Daniel Mezger, der um zwei gelesen hat, hat es ihnen mit „Bleib am Leben“ auch nicht leichter gemacht. Denn da will ein Dorfschullehrer seine Frau verlassen, kann es aber nicht, weil sie ihm in diesen Fall den Suizid ankündigt und sich zu schneiden beginnt, so daß er sie vom Psychologen zum Psychiater schleppt und endlose Litaneien anstimmt und die Kritiker sind schon wieder empört, denn eigentlich müßte das ja die Frau machen und der Lehrer müßte Angst empfinden.
Dann kam die 1985 in der Schweiz geborene und in Berlin lebende Dorothee Elmiger mit ihrer „Einladung an die Waghalsigen“ und alles hat wieder gestimmt.
Nämlich ein sprachlich wunderbarer Text einer schönen jungen Frau, die in einer bürokratischen Polizistentochterprosa von den letzten Büchern erzählt, mit denen sie die Apokalypse überlebte und mit Textmontagen aus diesen Sachbüchern den Fluß Buenaventura finden will und wir haben eine mögliche Preisträgerin.

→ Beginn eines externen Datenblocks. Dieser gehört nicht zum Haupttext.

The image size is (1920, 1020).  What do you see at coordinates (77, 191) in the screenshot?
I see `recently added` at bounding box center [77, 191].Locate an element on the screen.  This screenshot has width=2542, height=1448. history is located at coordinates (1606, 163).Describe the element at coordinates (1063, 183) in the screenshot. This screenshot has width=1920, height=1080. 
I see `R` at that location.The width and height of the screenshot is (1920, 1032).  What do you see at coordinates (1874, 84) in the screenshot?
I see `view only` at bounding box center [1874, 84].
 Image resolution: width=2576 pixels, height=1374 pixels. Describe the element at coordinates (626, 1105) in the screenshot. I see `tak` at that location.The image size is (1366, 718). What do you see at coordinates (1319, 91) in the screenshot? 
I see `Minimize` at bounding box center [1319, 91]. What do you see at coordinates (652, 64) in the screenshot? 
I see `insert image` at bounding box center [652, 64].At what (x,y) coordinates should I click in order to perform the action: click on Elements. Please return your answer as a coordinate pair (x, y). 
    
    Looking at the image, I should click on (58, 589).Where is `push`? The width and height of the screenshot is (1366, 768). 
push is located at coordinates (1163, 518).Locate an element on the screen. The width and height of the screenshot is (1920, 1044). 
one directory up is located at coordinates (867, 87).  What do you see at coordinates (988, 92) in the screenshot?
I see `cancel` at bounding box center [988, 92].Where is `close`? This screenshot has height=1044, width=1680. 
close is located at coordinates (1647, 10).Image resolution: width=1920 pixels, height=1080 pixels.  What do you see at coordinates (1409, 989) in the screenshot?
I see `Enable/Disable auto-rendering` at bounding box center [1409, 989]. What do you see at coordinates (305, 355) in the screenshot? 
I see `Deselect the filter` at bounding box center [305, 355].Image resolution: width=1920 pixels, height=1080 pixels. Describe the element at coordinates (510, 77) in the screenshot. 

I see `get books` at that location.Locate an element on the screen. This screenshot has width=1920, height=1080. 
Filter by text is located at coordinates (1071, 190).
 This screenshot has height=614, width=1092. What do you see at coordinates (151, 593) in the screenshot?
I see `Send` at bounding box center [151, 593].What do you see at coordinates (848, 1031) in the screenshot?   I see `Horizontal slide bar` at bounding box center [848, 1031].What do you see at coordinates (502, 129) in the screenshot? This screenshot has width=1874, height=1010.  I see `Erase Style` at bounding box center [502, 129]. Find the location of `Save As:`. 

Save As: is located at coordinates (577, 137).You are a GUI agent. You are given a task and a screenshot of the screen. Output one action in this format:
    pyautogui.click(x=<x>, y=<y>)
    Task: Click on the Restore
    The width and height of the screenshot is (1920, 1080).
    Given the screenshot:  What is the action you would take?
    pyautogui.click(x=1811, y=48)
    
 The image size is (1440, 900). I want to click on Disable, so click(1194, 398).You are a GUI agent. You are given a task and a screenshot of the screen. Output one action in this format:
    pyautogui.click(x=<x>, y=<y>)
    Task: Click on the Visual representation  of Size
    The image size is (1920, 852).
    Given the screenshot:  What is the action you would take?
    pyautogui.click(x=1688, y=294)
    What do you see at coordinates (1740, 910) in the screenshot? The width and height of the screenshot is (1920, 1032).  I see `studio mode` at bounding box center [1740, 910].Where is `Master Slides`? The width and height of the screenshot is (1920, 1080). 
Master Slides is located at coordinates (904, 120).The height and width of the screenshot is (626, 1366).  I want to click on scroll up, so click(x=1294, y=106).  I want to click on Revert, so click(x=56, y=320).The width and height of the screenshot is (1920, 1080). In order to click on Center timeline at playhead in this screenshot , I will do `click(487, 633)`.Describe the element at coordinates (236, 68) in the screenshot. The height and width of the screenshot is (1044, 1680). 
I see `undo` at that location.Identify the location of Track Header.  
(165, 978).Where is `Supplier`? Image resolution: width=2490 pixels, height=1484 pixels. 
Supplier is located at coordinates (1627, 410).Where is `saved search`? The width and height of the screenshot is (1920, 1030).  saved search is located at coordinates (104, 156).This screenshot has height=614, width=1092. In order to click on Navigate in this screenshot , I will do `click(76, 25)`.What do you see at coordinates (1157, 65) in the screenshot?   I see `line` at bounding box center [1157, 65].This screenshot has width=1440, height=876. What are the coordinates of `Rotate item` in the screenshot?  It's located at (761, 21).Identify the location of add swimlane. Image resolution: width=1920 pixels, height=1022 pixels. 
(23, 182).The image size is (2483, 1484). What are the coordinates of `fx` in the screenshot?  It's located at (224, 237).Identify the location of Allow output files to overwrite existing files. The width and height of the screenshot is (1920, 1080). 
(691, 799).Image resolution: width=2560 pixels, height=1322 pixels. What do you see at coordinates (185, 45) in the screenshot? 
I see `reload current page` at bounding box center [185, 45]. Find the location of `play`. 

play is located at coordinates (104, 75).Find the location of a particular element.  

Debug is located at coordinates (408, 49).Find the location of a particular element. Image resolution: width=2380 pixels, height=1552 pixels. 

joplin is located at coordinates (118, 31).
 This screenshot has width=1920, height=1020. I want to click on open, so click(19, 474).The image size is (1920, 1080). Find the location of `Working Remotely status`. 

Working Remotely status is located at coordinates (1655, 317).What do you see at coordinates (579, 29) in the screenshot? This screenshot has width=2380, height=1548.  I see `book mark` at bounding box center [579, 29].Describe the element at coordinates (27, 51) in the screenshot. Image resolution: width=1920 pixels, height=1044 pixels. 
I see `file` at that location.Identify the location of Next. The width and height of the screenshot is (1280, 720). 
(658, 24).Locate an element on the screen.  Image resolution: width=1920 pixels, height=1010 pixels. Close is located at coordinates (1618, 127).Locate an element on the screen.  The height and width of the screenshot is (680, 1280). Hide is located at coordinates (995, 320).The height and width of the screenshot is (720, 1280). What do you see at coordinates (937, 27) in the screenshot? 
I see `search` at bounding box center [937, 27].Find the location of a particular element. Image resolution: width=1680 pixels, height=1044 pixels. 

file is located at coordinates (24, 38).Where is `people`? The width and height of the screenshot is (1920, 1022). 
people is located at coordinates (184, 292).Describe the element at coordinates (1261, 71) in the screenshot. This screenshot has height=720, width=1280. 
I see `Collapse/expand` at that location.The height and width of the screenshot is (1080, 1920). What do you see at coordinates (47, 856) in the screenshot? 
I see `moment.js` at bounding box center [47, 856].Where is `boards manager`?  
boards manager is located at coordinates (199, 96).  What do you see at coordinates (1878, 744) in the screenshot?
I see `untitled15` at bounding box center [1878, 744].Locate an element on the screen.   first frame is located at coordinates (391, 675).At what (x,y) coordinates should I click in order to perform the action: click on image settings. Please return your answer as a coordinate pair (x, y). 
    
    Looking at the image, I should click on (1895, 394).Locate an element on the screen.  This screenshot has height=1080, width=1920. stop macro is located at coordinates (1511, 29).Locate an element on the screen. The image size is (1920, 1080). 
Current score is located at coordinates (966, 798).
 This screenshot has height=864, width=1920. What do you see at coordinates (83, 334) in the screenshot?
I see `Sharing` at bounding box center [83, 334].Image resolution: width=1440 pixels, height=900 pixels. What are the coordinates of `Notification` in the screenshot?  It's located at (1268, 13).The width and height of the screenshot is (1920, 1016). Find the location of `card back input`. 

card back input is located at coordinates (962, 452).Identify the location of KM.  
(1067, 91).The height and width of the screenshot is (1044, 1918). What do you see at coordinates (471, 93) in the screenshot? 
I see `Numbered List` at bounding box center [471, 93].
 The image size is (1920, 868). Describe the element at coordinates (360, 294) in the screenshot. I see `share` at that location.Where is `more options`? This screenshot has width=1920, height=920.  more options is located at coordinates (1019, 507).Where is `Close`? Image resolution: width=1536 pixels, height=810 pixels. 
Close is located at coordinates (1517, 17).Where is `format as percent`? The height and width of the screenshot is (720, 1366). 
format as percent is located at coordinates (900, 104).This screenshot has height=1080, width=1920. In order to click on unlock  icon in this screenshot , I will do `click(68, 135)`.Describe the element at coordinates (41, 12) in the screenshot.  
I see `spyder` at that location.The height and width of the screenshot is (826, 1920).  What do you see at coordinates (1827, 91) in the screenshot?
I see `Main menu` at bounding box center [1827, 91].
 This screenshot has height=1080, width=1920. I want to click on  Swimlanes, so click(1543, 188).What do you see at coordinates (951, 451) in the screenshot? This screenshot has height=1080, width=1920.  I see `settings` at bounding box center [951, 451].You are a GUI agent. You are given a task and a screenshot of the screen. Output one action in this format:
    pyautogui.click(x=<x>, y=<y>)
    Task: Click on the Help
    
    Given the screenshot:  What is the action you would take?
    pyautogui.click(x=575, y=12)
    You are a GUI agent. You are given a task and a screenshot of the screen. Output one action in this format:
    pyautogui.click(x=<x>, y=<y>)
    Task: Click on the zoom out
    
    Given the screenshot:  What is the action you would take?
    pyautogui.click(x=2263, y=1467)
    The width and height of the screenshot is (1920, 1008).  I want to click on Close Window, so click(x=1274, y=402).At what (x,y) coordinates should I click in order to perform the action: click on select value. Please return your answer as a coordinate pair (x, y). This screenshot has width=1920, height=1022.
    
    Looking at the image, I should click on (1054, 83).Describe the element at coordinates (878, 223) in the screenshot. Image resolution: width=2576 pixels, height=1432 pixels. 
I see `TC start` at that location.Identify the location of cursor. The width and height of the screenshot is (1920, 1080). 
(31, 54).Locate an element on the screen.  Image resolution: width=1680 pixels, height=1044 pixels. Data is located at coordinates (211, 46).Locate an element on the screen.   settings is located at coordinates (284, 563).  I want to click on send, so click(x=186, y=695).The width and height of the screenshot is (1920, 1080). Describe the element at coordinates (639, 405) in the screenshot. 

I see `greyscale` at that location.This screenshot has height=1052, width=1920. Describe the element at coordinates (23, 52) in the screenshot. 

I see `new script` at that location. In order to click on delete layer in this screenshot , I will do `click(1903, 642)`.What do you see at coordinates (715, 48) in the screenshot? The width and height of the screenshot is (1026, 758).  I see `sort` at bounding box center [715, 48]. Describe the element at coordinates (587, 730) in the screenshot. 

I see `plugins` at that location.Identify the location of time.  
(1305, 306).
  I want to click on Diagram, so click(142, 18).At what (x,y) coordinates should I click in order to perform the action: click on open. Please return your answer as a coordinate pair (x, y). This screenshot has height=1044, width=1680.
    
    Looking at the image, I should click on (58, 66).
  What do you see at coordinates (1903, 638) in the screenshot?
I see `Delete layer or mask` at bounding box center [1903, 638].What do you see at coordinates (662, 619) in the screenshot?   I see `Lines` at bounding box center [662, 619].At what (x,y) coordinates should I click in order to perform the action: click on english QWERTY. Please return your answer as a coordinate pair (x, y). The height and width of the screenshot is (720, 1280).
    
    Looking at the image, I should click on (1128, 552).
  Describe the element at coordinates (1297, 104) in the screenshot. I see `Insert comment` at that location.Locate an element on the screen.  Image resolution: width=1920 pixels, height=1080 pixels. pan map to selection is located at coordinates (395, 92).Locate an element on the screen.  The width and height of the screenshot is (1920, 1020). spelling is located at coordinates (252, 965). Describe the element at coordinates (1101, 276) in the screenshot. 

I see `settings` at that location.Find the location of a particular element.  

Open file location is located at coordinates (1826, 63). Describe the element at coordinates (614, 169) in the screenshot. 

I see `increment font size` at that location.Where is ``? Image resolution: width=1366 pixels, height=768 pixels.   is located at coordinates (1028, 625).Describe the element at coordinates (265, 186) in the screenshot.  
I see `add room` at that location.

Und ich bin, weil ein Tag Bachmannlesen und vier Praxisstunden offenbar nicht genügt, zum Dicht-Fest in die alte Schmiede gegangen. Das ist eine von Christine Huber moderierte GAV-Veranstaltung, in denen Claudia Karolyi, Klaus Haberl, Erika Kronabitter, Bernhard Widder, Franz Xaver Hofer und Dine Petrik ihre meist bei kleinen Verlagen erschienen Gedichte vorstellten und ich einige Bekannte, wie Bruni Langthaler und Judith Gruber-Rizy traf, denen ich versuchte meine Bücher zu zeigen.